Narrator: At the age of twenty, John was caught stealing a car. The next day, he joined the navy, But lasted only five months before going AWOL. He returned to Mooresville and within weeks got married. 

Smusyn: Dillinger was married. When he was 20 years old and his bride was 16. And she was a waitress. And basically she supported him. He did odd jobs. He was a machinist. He -- he was very mechanically inclined. But he didn't work. 

Narrator: Instead, John played on the local baseball team, where he became friends with Ed Singleton, 10 years older and an ex-convict. 

Scalf: And after one particular game, they got together and got-- they both got intoxicated to some degree on some homemade brew. And it was Ed Singleton who convinced John to go in and rob Frank Morgan.

Narrator: Frank Morgan, who ran the local grocery store, was a good friend of John Dillinger's father. On Saturday evenings, he'd walk to town with the week's earnings. 

Smusyn: Singleton had a car in the alley in back of a church, and Dillinger had a handkerchief with a big bolt in it. 

Narrator: They wrestled. Frank Morgan actually started to beat John up pretty bad.

Smusyn: Now, Dillinger -- pulled out a gun in the meantime. 

Didn't say a word. Not one word was spoken. 

Smusyn: Dillinger got scared, and Singleton, waiting in the car, got scared and took off on Dillinger. 

Dillinger ran down this alley and back to a pool hall. 

Scalf: and asks some people in the pool hall, "Hey, have you heard about Frank Morgan? Is he okay?" And, of course, no one had heard about it because it just happened moments ago. 

The next day, the sheriff put two and two together, and brought Frank Morgan to the Dillinger farm to identify his assailant.

Scalf: Frank Morgan doesn't believe that it's John. And, in fact, says "I know John, he wouldn't do that. Johnnie, you didn't do that to me, did you?" Well, at this point John breaks down and starts crying and admits, "Yes, Mr. Morgan, I did that and I'm very sorry."

Narrator: John Sr. was told the court would be lenient. HE advised his son, "Plead guilty and take your punishment..." 

But the judge threw the book at him. Dillinger got 10-20 years. Singleton, who knew the system and had hired a lawyer, would serve only two years. 

At the local reformatory, John grew up quickly. After 5 years, his young wife asked for a divorce.

Smusyn: Dillinger took it bitter... And he wanted to get away from everybody. He didn't want to even be .. as close as he was, and he wanted to go to Michigan City, as far as he could.

Narrator: Michigan City, was the home of the Indiana state penitentiary, a facility for hardened criminals. Dillinger's request for a transfer was a decision that changed the course of his life. 

Scalf: I think, he went to Michigan City with all intent to gain an education and to be a criminal.

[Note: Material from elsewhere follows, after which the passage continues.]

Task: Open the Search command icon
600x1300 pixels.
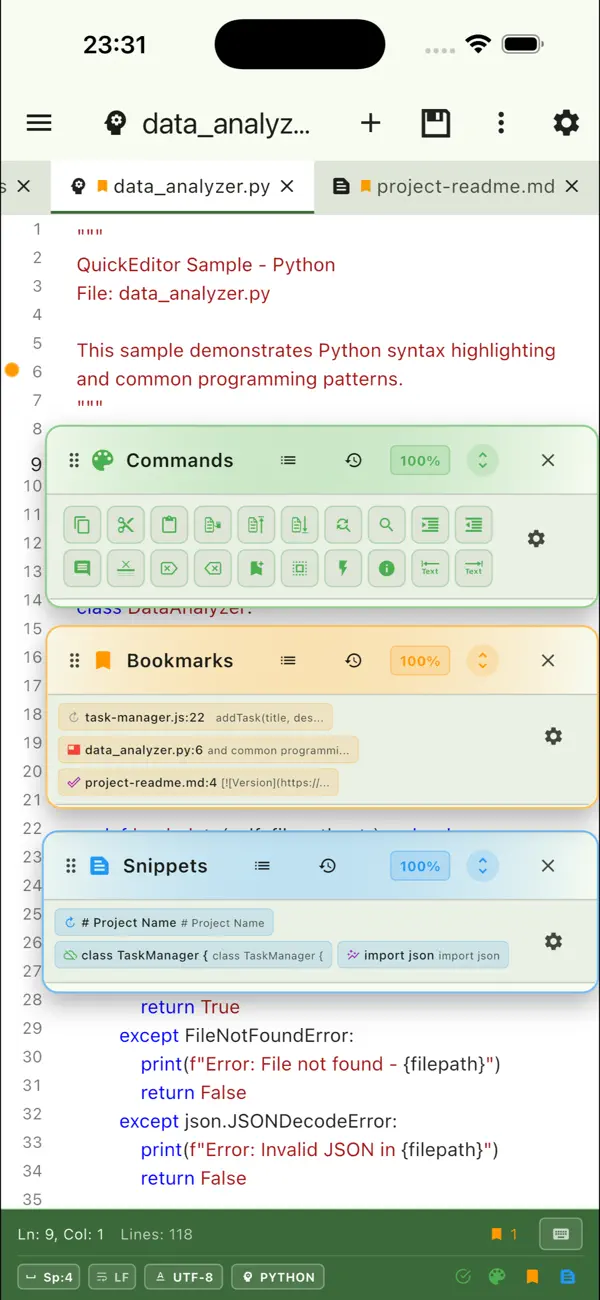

Smusyn: He got in with the big time operators. And they taught him how to rob a bank.

Narrator: His mentor would become "handsome" Harry Peirpont, an experienced bank robber who had all ready served 8 years. His tutors would include Russell Clark and "Fat Charlie" Charles Makley

After 9 years in prison, Dillinger received word of his parole. 

Just before he was freed, his cellmates gave him some valuable information. 

Scalf: There are already a list of banks that Harry has given John, of some banks that they know are ripe. And they trust John a great deal. These guys believed in him. John could have just taken these banks and let those guys rot in prison. But, there was already an understanding there.

Narrator: Dillinger promised he would come back to spring his friends. In May 1933, just before his 30th birthday, he embarked on his new career. 

While John Dillinger was in jail, others were enjoying the raucous, fun-filled 20's, at least in the heart of the Midwest, Chicago. 

Tony Berardi, photographer, Chicago Herald American: Chicago was great. I know that there wasn't Prohibition in Chicago, because you could find a speakeasy in every block. 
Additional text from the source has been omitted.